[TRABALHO PEDIDO]
Extraia dos dados abaixo todas as linhas em que aparece a palavra "image".

[DADOS FORNECIDOS]
^^^^^^^^^^^^^^^^

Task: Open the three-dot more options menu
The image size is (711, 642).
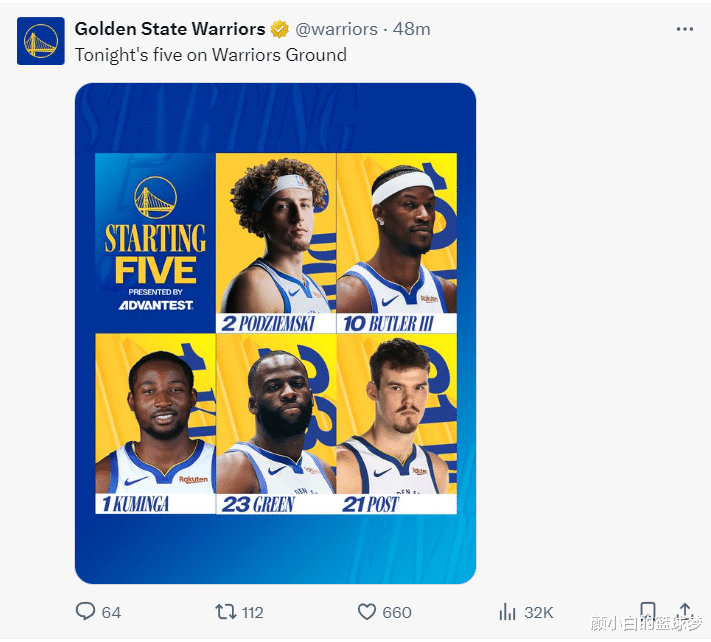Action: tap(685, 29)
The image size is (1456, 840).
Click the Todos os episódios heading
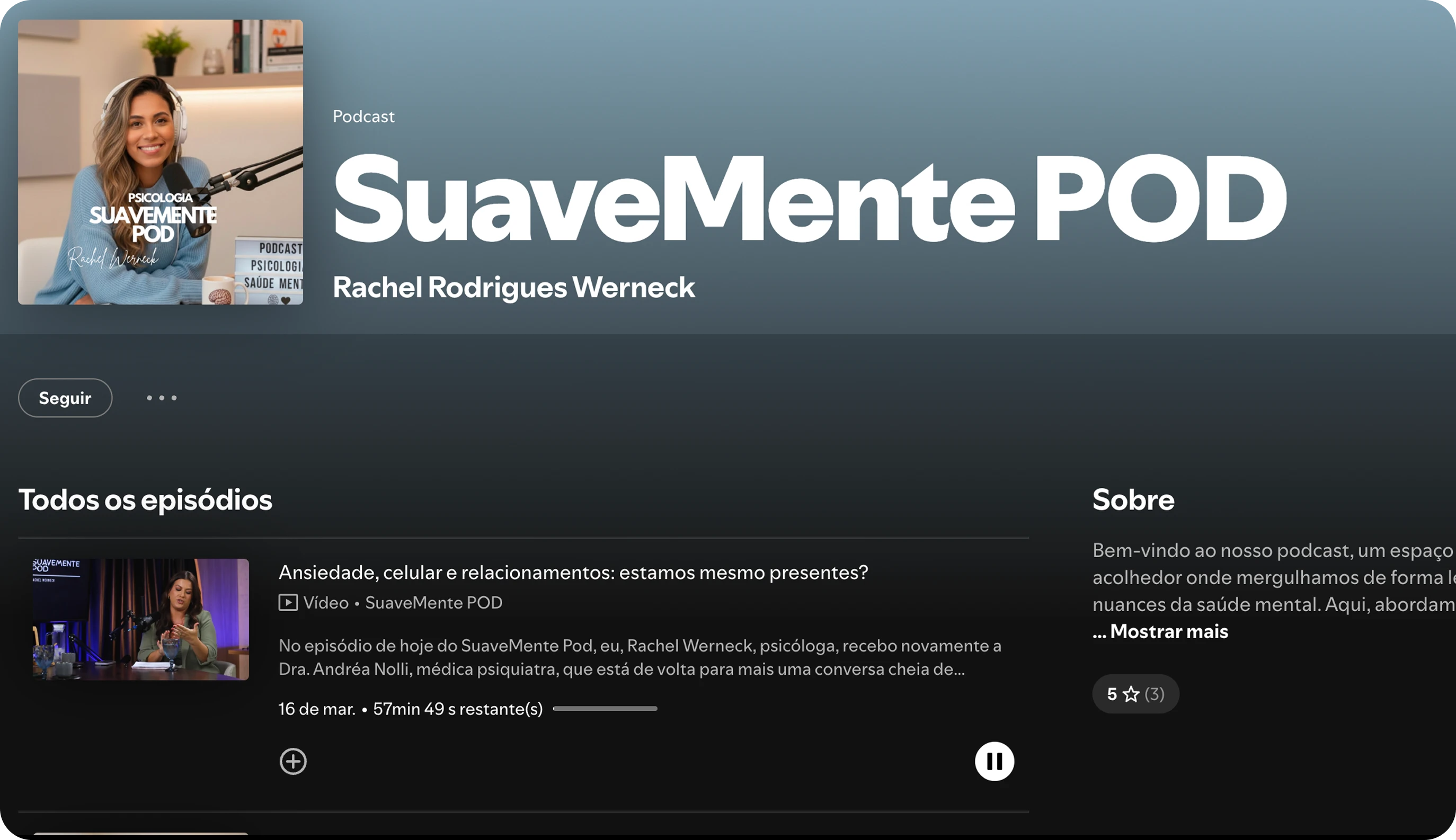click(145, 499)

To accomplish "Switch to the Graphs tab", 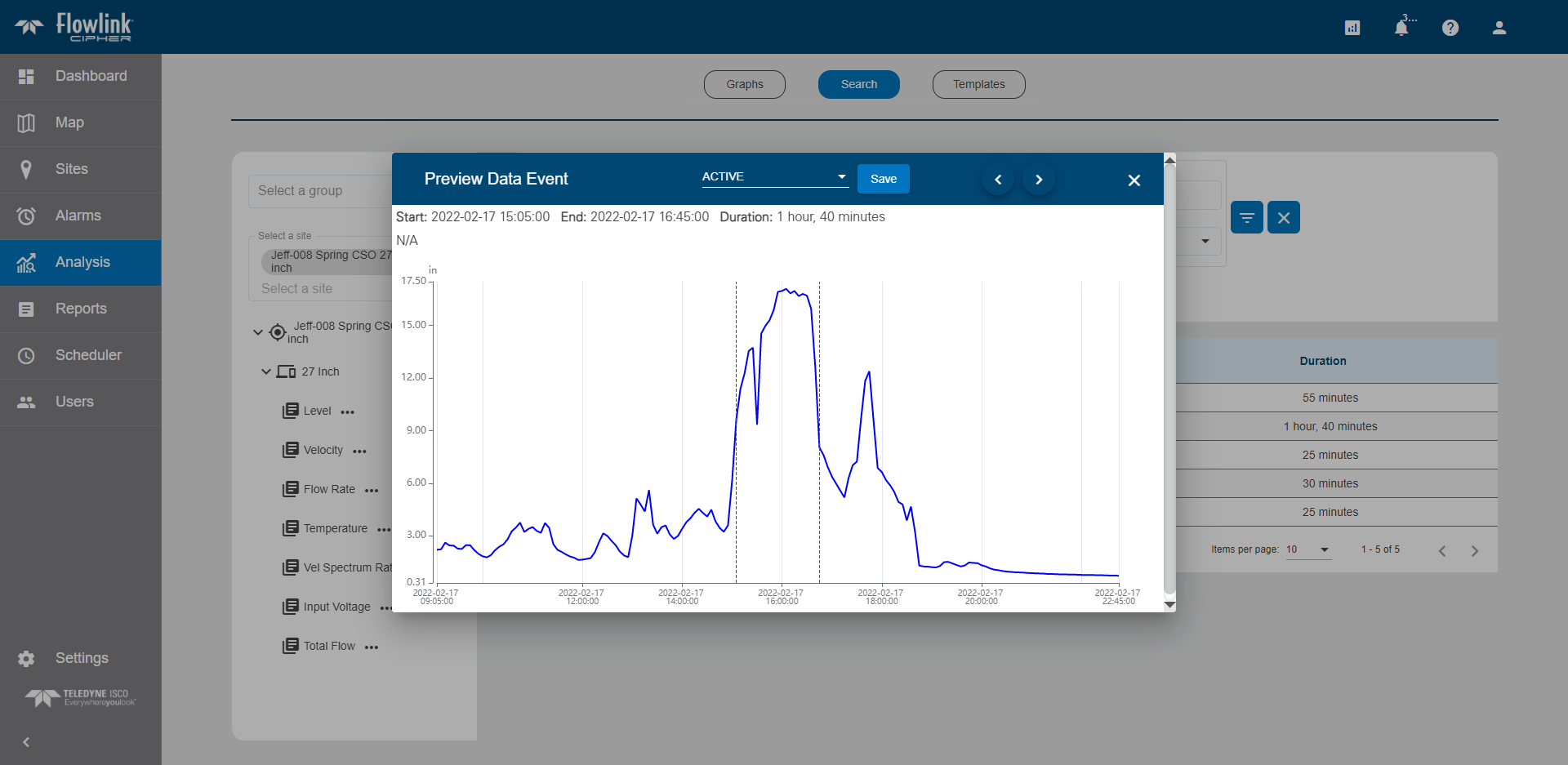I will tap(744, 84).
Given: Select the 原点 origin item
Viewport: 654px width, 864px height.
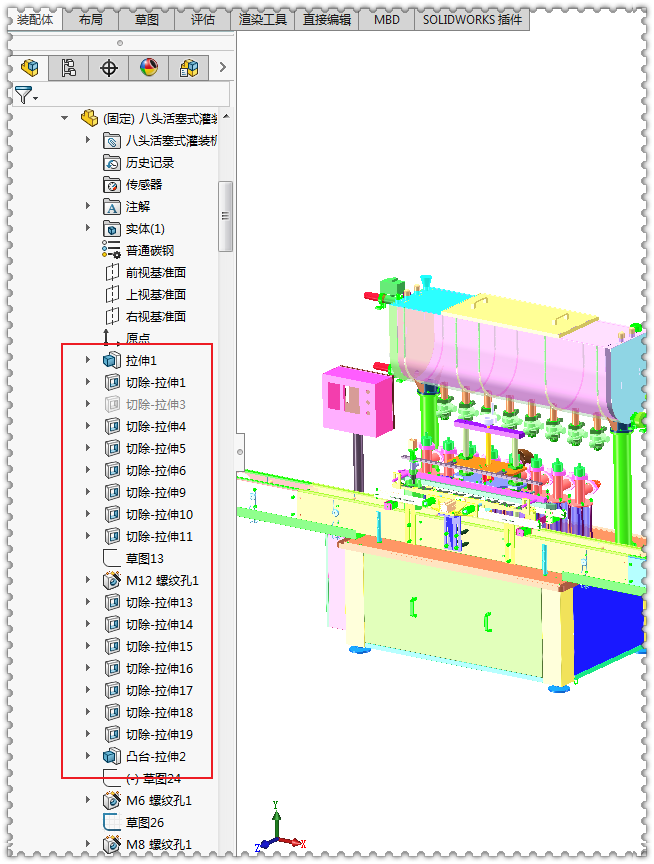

^^^^^^^^^^^^^^^^

[RESPOSTA AO EXERCÍCIO]
The image size is (711, 642).
The image size is (1456, 840).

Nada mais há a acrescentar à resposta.